The Fed reveals poverty in America
The U.S. Federal Reserve published its annual report on the economic well-being of U.S. households (SHED 2025). One number stands out: 73% of adults say they are living “well” or “comfortably.” This is the same as in 2024 but 5 percentage points below the record high of 78% recorded in 2021. However, there is a second reading. Nearly 1 in 5 Americans say they are “just getting by,” while 8% say they are “struggling to get by.” Inflation continues to shape American life. 91% of adults still consider price increases a “major” or “minor” source of concern. The share describing inflation as a “major concern” fell to 53% from 56% in 2024. This 3-point decline is perhaps the only positive psychological shift in the survey.

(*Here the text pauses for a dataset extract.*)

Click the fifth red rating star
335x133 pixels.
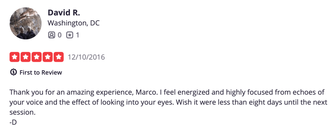pos(59,57)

The labor market is sending a different signal. 42% of adults express concern about “finding or keeping a job,” up 5 points from 37% in 2024. The survey was conducted in October 2025, in the shadow of trade uncertainty created by Trump’s tariffs. A particularly revealing indicator is the “$400 test,” tracked by the Fed for years. 63% of Americans can cover an unexpected $400 expense using cash or savings. This is unchanged from 2024 but below the 68% peak recorded in 2021. In simple terms, this means the U.S. economy is currently in a fragile equilibrium: it is not falling, but it is also not recovering to 2021 levels. Future trends will depend on developments in the labor market.
Japan’s warning signal
Japan is sending the strongest warning signal to bond markets since 1999. The 30-year Japanese government bond has risen to a yield above 3.9%, the highest level since the 30-year tenor was introduced in 1999. The 40-year bond has reached 4.16%, breaking the psychological 4% threshold for the first time since its introduction in 2007. Japan’s public debt now exceeds 256% of GDP, while inflation runs at 3%. At the same time, the Bank of Japan is reducing bond purchases by ¥400 billion per quarter, having already removed ¥21 trillion from its balance sheet. Japanese insurance companies, traditionally the main buyers of long-term government bonds, are now avoiding new purchases due to volatility. Meanwhile, Japan holds around $1.2 trillion in U.S. Treasury securities, more than any other country. As Japanese yields rise, domestic institutions have less incentive to allocate capital abroad. The U.S. 30-year yield has also crossed 5%, while pressure has spread to government bonds in the U.K., Canada, and the Eurozone. Bond markets are now demanding a price for fiscal complacency.